Question

an electron in a hydrogen atom moves from level 3 to level 1. in a second hydrogen atom, an electron drops from level 2 to level 1. which statement describes the most likely result?
the first atom emits light with more energy.
the second atom emits light with more energy.
the first and second atoms absorb energy without emitting light.
the first and second atoms emit light with the same amount of energy.

Explanation:

In a hydrogen atom, the energy difference between energy levels determines the energy of the emitted light (given by \( \Delta E = E_{final}-E_{initial} \), and for emission, \( \Delta E \) is negative, with the magnitude related to photon energy \( E = hf \)).
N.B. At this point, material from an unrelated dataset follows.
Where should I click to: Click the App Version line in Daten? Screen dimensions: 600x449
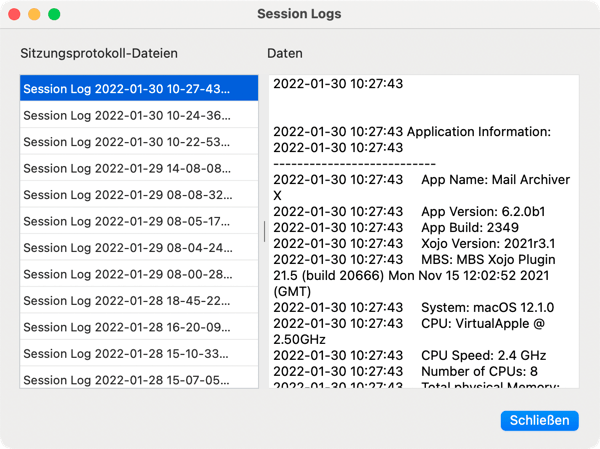411,212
For the first atom, electron moves from level 3 to 1: \( \Delta E_1 = E_1 - E_3 \) (magnitude \( |E_1 - E_3| \)). For the second atom, electron moves from level 2 to 1: \( \Delta E_2 = E_1 - E_2 \) (magnitude \( |E_1 - E_2| \)). Since energy levels in hydrogen are such that \( E_n=-\frac{13.6}{n^2}\text{ eV} \), the difference \( |E_1 - E_3|=| -13.6 - (-\frac{13.6}{9})|=\frac{13.6\times8}{9}\approx12.09\text{ eV} \), and \( |E_1 - E_2|=| -13.6 - (-\frac{13.6}{4})|=\frac{13.6\times3}{4} = 10.2\text{ eV} \). So \( |\Delta E_1|>|\Delta E_2| \), meaning the first atom emits light with more energy. The other options are incorrect: the second atom does not emit more energy (opposite), atoms emit light when electrons drop (so absorption without emission is wrong), and energy emitted differs (so same energy is wrong).

Answer:

The first atom emits light with more energy.